**** MATERIAL FOR THIS EXERCISE
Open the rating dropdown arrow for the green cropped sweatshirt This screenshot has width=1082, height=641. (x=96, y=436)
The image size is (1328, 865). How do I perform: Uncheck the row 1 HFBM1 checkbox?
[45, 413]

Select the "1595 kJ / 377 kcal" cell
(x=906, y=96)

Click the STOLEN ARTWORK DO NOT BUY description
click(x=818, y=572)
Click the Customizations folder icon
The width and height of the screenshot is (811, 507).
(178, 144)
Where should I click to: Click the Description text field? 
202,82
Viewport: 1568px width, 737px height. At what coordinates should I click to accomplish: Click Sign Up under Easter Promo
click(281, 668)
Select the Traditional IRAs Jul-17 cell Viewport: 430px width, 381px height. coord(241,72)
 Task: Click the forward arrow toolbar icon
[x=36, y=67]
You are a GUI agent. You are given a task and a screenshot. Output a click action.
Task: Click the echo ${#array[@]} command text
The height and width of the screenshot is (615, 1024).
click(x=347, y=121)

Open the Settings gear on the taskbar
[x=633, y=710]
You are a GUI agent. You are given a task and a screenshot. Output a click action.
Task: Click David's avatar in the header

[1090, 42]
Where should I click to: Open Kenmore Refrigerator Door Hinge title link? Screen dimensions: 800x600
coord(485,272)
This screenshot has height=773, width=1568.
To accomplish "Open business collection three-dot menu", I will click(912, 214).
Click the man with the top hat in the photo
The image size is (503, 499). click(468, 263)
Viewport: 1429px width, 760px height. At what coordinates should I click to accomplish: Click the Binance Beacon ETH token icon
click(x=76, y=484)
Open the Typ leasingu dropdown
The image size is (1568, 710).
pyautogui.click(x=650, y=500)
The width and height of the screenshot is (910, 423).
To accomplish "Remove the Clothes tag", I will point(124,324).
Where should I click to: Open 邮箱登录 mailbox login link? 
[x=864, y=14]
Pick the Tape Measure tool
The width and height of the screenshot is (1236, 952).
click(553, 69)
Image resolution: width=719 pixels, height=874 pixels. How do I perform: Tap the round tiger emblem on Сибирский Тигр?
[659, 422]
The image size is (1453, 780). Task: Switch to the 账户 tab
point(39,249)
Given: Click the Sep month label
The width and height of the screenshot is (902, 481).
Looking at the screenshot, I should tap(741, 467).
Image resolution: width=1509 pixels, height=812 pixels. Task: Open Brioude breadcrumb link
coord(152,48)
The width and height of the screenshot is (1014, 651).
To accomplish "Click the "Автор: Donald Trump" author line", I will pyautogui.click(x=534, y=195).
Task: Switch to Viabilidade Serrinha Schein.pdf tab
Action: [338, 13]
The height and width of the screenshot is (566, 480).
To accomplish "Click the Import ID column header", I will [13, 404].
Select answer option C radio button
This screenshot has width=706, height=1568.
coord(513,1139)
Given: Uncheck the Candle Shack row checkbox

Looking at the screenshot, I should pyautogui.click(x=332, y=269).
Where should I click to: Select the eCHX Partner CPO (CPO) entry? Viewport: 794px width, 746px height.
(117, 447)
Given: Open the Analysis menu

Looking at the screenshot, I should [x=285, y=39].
********
DIRECTIONS FOR THIS TASK: Give the records again, exactly as they appear.

RESPONSE TO THIS EXERCISE:
Open the rating dropdown arrow for the green cropped sweatshirt This screenshot has width=1082, height=641. (x=96, y=436)
The image size is (1328, 865). How do I perform: Uncheck the row 1 HFBM1 checkbox?
[45, 413]

Select the "1595 kJ / 377 kcal" cell
(x=906, y=96)

Click the STOLEN ARTWORK DO NOT BUY description
click(x=818, y=572)
Click the Customizations folder icon
The width and height of the screenshot is (811, 507).
(178, 144)
Where should I click to: Click the Description text field? 
202,82
Viewport: 1568px width, 737px height. At what coordinates should I click to accomplish: Click Sign Up under Easter Promo
click(281, 668)
Select the Traditional IRAs Jul-17 cell Viewport: 430px width, 381px height. coord(241,72)
 Task: Click the forward arrow toolbar icon
[x=36, y=67]
You are a GUI agent. You are given a task and a screenshot. Output a click action.
Task: Click the echo ${#array[@]} command text
The height and width of the screenshot is (615, 1024).
click(x=347, y=121)

Open the Settings gear on the taskbar
[x=633, y=710]
You are a GUI agent. You are given a task and a screenshot. Output a click action.
Task: Click David's avatar in the header

[1090, 42]
Where should I click to: Open Kenmore Refrigerator Door Hinge title link? Screen dimensions: 800x600
coord(485,272)
This screenshot has height=773, width=1568.
To accomplish "Open business collection three-dot menu", I will click(912, 214).
Click the man with the top hat in the photo
The image size is (503, 499). click(468, 263)
Viewport: 1429px width, 760px height. At what coordinates should I click to accomplish: Click the Binance Beacon ETH token icon
click(x=76, y=484)
Open the Typ leasingu dropdown
The image size is (1568, 710).
pyautogui.click(x=650, y=500)
The width and height of the screenshot is (910, 423).
To accomplish "Remove the Clothes tag", I will point(124,324).
Where should I click to: Open 邮箱登录 mailbox login link? 
[x=864, y=14]
Pick the Tape Measure tool
The width and height of the screenshot is (1236, 952).
click(553, 69)
Image resolution: width=719 pixels, height=874 pixels. How do I perform: Tap the round tiger emblem on Сибирский Тигр?
[659, 422]
The image size is (1453, 780). Task: Switch to the 账户 tab
point(39,249)
Given: Click the Sep month label
The width and height of the screenshot is (902, 481).
Looking at the screenshot, I should tap(741, 467).
Image resolution: width=1509 pixels, height=812 pixels. Task: Open Brioude breadcrumb link
coord(152,48)
The width and height of the screenshot is (1014, 651).
To accomplish "Click the "Автор: Donald Trump" author line", I will pyautogui.click(x=534, y=195).
Task: Switch to Viabilidade Serrinha Schein.pdf tab
Action: [338, 13]
The height and width of the screenshot is (566, 480).
To accomplish "Click the Import ID column header", I will [13, 404].
Select answer option C radio button
This screenshot has width=706, height=1568.
coord(513,1139)
Given: Uncheck the Candle Shack row checkbox

Looking at the screenshot, I should pyautogui.click(x=332, y=269).
Where should I click to: Select the eCHX Partner CPO (CPO) entry? Viewport: 794px width, 746px height.
(117, 447)
Given: Open the Analysis menu

Looking at the screenshot, I should [x=285, y=39].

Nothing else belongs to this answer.